Ergo, the Court imposes a sanction of $2,000.00 upon Clyde W. LaRue, sanctions of $200.00 each upon Mark Hilvety, Beverly Hilvety Brian L. Hilvety; Tammy A. Hilvety Thomas Magro, Vicky Magro, Debra L. LaRue, Dale T. Hedberg, Patricia A. Hedberg, Neil Hilvety, Ruth Hilvety, Jeffrey S. Thorpe, Ronald E. Ekis, Delmar Volentine, Andrew J. Hortenstine, Pamela S. Hortenstine, Jeffrey T. Gibbs, Kimberly Kelly, and Jeffrey H. White; and sanctions of $100.00 each upon Lori Damhorst, Mark Damhorst, Debra I. Damhorst, John E. Koester, Marcella K. Koester, Rich McAdams, Russell W. Corrigan, Kimberly Corrigan, David Gibbs.

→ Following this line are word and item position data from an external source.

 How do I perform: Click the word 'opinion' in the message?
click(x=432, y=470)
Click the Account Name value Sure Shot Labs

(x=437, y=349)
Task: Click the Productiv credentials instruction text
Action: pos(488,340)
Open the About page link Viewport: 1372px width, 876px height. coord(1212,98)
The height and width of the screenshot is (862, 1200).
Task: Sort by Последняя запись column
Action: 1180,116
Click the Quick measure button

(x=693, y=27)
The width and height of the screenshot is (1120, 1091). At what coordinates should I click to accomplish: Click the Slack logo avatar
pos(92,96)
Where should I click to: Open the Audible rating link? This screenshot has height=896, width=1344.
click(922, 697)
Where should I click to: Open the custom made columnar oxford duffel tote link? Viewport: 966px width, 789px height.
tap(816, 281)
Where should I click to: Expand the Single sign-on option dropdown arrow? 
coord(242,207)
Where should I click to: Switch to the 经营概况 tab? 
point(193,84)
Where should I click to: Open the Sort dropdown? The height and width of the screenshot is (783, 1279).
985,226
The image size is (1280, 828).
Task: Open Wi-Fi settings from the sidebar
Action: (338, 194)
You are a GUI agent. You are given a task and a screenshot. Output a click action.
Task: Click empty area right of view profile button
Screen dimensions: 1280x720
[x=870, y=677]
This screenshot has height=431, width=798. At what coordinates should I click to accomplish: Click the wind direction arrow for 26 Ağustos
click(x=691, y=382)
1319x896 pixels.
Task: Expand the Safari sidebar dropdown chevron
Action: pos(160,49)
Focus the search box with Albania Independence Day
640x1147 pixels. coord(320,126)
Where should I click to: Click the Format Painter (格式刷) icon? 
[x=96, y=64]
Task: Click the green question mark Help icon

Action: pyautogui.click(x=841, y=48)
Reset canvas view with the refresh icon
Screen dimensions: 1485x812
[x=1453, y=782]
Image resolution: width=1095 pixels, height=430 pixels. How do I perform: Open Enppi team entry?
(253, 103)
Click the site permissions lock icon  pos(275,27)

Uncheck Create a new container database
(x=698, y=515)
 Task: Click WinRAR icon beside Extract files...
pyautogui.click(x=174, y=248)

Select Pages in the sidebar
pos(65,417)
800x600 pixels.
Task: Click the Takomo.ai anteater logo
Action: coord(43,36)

The sanctions are payable to the United States Government and are due by April 30, 1997. Plaintiffs shall remit their payment to Gerald H. Parshall, Jr., Trial Attorney, PO. Box 55, Ben Franklin Station, Washington, D.C. 20044.

The Court further directs the Clerk of the Court and all deputy clerks for the Central District of Illinois to return unfiled any pleading, paper, or mail submitted by Clyde W. LaRue, Mark Hilvety, Beverly Hilvety, Brian L. Hilvety, Tammy A. Hilvety, Thomas Magro, Vicky Magro, Debra L. LaRue, Dale T. Hedberg, Patricia A. Hedberg, Neil Hilvety, Ruth Hilvety, Jeffrey S. Thorpe, Ronald E. Ekis, Delmar Volentine, Andrew J. Hortenstine, Pamela S. Hortenstine, Jeffrey T. Gibbs, Kimberly Kelly, and Jeffrey H. White, with the exceptions and conditions noted in this order, until such persons demonstrate that they have paid in full all sanctions imposed by this Court and the United States Court of Appeals for the Seventh Circuit in this case and No. 95-3036.